Key words Term newborns
Springer Online Journal Archives 1860-2000
Abstract In a prospective, randomised, open trial 103 term newborns with persisting dyspnoea, tachypnoea and/or cyanosis were treated with oxygen for 5–10 min and then with oxygen plus mask continuous positive airway pressure (CPAP) for another 5–15 min. Cases with overt prenatal or intrapartum obstetric pathology had been excluded from the study. Forty-one infants (40%) responded to this procedure within 10–25 min. The remaining 62 infants (60%) were randomly allocated to one of three forms of further treatment: continuation of mask CPAP for 20 min (group A, n = 24), volume expansion with 9 ml of 3 ml albumin, 3 ml glucose, and 3 mEq of sodium bicarbonate (group B, n = 24), or volume expansion with 4.5 ml albumin and 4.5 ml glucose (group C, n = 14). There was no statistical difference in birth weight, gestational age or Apgar scores at 1 and 5 min between the infants of the groups.
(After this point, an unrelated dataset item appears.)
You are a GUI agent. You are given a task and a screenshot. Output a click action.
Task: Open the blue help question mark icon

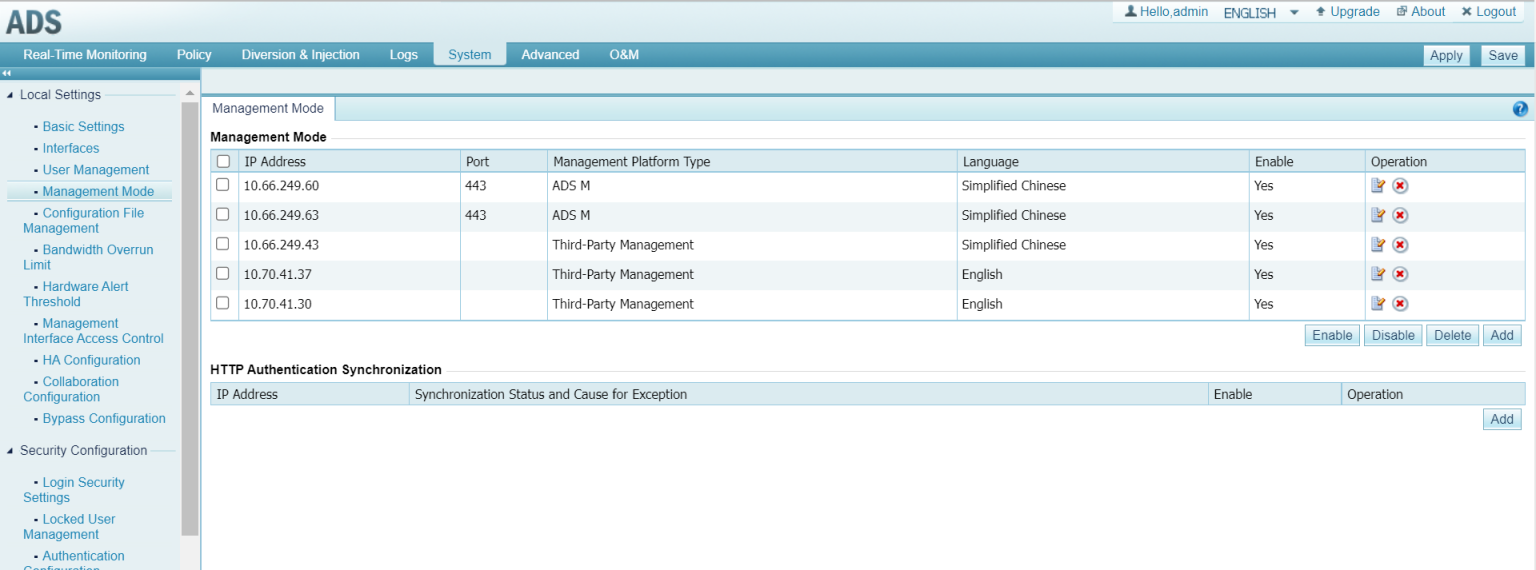1520,109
Time to normalisation of symptoms was significantly shorter in the volume expansion groups (B: 45 ± 41 min, range 20–180, and C: 80 ± 72 min, range 20–210) than in the mask CPAP group (A: 224 ± 256 min, range 30–1200, P = 0.02). There were statistical differences in umbilical cord and capillary pH values among the infants of the three groups, but the response to therapy was not related to the degree of acidaemia. Thirty-four infants (33%) who did not respond were admitted to a special care unit for further examination (group A: 21/24, group B: 7/24; group C: 6/14). Of these, 23 had no abnormal findings, 8 infants had radiological signs of transitory respiratory distress, and 1 had a non-tension pneumothorax. Septicaemia was found in two infants. No infant was intubated. At discharge all 103 infants did well. Conclusion Incremental application of simple primary care procedures including volume expansion (with or without alkali) in term newborns with persisting postnatal tachypnoea and dyspnoea helps avoid overtreatment and unnecessary separation from the mothers in most cases and reliably selects infants who need close monitoring or special treatment.